You may have heard that there are people the world over who are all atwitter about a major event in the history of the planet, scheduled to happen Dec. 21, 2012.
As you know, I’m a very rational, reasoned kind of guy, but I have to admit, I’m pretty caught up in all the feverish talk about Dec. 21 myself. I mean, come on! it’s the day of the Beef O’Brady’s Bowl! And Ball State University, to which I often hitchhiked from Butler U in Indy to visit my high school sweetheart (it didn’t last) is playing in that game!
I don’t know about you, but “Ball State” and “football success” have never gone hand in hand in my mind; I always kind of figured that seeing Ball State in a bowl game wouldn’t happen until, like, the end of the world.
Prior to the momentous Beef O’Bowl, there’s something else pretty stupendous happening, at least in cultures that observe the same calendar that we do here in the U. S. of A.; it’s Dec. 12, 2012, also known by the alias of 12/12/12.
This is known as a “triple date sequence,” which coincidentally is something my high school sweetheart tried to get away with one Saturday that I’d hitchhiked up to Ball State to see her. I did mention that romance didn’t last, right?
Anyway, after a lot of careful, painstaking and detailed research, I discovered that this triple date sequence is the last one, get this, until the next one. Which is a long time off. Unless the gummint postpones the deadline for next year’s fiscal cliff-amity by adding a 13th month to 2013.
I read a quote online from a woman describing herself as a “numerologist” that 12/12/12 is a date that “resonates with the vibration and characteristics of beauty, love, laughter and fun.” But I would caution you, that sounds a lot like my high school sweetheart, and we all know where that went.
December 12 is also World Hoop Day, an international event that raises money to buy hula-hoops for needy kids, most of whom immediately ask upon receiving their hoop “How many iTunes does it store?” World Hoop Day has been held on previous sequential dates such as Nov. 11, 2011 and Oct. 10, 2010. I guess there won’t be another World Hoop Day for a looooong time. By which time they’ll have increased the hula-hoops iTunes capacity considerably.

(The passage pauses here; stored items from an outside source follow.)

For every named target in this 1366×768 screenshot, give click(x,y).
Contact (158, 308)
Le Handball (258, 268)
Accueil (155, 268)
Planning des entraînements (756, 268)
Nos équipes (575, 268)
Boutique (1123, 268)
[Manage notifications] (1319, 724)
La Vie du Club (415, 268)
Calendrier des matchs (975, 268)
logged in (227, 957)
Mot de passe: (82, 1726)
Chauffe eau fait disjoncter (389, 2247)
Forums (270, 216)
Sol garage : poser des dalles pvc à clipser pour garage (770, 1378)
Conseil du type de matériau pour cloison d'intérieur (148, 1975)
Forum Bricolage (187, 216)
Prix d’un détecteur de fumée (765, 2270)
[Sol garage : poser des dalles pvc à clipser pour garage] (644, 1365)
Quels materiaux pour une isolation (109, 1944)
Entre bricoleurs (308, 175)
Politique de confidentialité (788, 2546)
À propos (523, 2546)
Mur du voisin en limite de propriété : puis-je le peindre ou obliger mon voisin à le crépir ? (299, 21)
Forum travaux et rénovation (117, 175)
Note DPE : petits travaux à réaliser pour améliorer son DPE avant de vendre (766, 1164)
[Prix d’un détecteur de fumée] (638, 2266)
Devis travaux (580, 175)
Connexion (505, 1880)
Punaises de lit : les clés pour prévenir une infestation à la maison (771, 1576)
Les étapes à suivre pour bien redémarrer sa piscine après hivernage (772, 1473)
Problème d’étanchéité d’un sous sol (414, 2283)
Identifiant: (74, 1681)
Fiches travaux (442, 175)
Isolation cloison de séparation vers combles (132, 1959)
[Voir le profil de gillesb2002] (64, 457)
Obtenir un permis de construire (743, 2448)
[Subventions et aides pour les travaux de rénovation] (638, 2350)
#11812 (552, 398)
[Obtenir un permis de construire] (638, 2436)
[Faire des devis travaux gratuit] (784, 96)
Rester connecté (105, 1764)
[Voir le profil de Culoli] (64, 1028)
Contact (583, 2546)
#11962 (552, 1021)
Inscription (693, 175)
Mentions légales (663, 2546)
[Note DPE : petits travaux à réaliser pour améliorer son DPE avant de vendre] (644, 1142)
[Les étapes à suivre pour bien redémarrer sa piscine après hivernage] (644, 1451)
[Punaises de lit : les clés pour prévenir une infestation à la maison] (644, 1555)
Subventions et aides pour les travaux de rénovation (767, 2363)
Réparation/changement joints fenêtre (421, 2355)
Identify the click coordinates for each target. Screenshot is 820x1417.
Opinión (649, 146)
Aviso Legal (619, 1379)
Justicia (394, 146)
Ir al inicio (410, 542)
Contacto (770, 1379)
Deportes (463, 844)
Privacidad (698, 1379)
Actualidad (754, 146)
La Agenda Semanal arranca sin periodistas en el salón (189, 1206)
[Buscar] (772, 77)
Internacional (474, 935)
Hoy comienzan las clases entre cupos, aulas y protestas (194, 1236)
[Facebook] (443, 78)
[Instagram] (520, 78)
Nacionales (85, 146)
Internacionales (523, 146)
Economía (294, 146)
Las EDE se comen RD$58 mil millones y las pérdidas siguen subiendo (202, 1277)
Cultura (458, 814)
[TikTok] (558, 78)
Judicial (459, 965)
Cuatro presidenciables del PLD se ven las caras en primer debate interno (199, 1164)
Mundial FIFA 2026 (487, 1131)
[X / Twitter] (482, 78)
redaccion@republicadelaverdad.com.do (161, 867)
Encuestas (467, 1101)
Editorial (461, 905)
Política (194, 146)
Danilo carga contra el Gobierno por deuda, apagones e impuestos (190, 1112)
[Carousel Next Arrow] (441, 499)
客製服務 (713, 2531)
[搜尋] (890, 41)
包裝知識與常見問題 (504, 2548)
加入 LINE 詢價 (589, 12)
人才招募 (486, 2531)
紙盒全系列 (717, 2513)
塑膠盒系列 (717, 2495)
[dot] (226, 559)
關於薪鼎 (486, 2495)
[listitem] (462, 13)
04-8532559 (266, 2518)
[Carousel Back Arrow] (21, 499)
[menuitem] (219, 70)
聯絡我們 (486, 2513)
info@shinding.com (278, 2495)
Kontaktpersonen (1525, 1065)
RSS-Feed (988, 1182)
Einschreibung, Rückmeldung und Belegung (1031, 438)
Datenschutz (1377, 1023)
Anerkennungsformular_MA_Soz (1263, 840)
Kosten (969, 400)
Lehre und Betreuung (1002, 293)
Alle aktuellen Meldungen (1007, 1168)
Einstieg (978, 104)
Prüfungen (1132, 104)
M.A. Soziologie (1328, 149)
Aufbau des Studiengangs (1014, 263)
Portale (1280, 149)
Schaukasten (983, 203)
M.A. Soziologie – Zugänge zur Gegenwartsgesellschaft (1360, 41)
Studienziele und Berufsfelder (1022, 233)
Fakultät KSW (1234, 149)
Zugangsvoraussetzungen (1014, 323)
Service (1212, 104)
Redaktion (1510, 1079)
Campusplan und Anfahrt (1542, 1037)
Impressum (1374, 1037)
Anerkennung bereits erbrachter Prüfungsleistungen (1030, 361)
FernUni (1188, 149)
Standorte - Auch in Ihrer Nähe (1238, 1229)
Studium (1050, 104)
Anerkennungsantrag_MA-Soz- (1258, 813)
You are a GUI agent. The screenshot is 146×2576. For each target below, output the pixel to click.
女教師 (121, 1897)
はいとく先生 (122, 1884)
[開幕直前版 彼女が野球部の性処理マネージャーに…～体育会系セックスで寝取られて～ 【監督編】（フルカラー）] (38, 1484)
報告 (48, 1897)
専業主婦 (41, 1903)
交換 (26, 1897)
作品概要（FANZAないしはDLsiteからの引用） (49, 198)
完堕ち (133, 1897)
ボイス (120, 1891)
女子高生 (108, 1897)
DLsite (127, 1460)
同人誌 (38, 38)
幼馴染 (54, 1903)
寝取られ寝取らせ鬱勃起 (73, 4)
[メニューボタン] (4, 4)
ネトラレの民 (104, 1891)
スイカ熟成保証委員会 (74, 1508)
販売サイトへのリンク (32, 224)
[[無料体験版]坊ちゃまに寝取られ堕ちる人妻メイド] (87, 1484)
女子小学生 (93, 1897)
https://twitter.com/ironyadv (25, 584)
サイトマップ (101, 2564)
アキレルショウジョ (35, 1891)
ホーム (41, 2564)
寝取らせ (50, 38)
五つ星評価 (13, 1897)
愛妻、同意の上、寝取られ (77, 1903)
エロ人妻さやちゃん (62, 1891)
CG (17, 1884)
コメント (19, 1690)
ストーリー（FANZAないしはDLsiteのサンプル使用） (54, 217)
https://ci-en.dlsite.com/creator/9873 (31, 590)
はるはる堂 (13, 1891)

I also read online about a kid who will celebrate his 12th birthday on 12/12/12, and he was born at 12:12 pm to boot! I consulted some numerological tables about this, and according to my calculations, on Dec. 12, 2021, when this kid reaches age 21, he will have to studiously avoid all of his friends, who will try to force him to guzzle 12 rapid-fire Jello shots beginning at precisely 12:12 p.m.
Who are some other famous people born on a “12/12/12” day? Well, there’s Prince Charles Alexander of Lorraine, born Dec. 12, 1712. He was an Austrian military leader who, according to Wikipedia, is most notable for the defeats he led his forces into. There’s John Sandfield MacDonald, the first premier of the Canadian province of Ontario, born Dec. 12, 1812. And our giddy tour of 12/12/12 celebrities pretty much ends there, although I can’t resist sharing that during my research, I learned about the Dahm triplets, Nicole, Erica and Jaclyn, born on 12/12/77, who grew up to become Playboy Playmates, and whose parents tattooed them (one tiny black dot on Nicole’s tushie, and two tiny black dots on Erica’s) so they could tell which baby was which.
Back to 12/12/12. This year’s version is “Aaron Rodgers Day” in the state of Wisconsin, where state legislators had nothing better to do last February than pass the resolution sanctifying the day to honor the Green Bay Packer quarterback. Why 12/12/12? Because Rodgers uniform number is 12. But as with many such seemingly simple stories, there’s MUCH more to it! You see, Rodgers was born in Dec. 2, 1983. And of course 12/2/83 can be added up to equal 97, which is the number of years (if you subtract 9) when, this is just amazing!, the next triple date sequence takes place!
I just hope I don’t find myself at Ball State University again as one of the guys being triple-dated.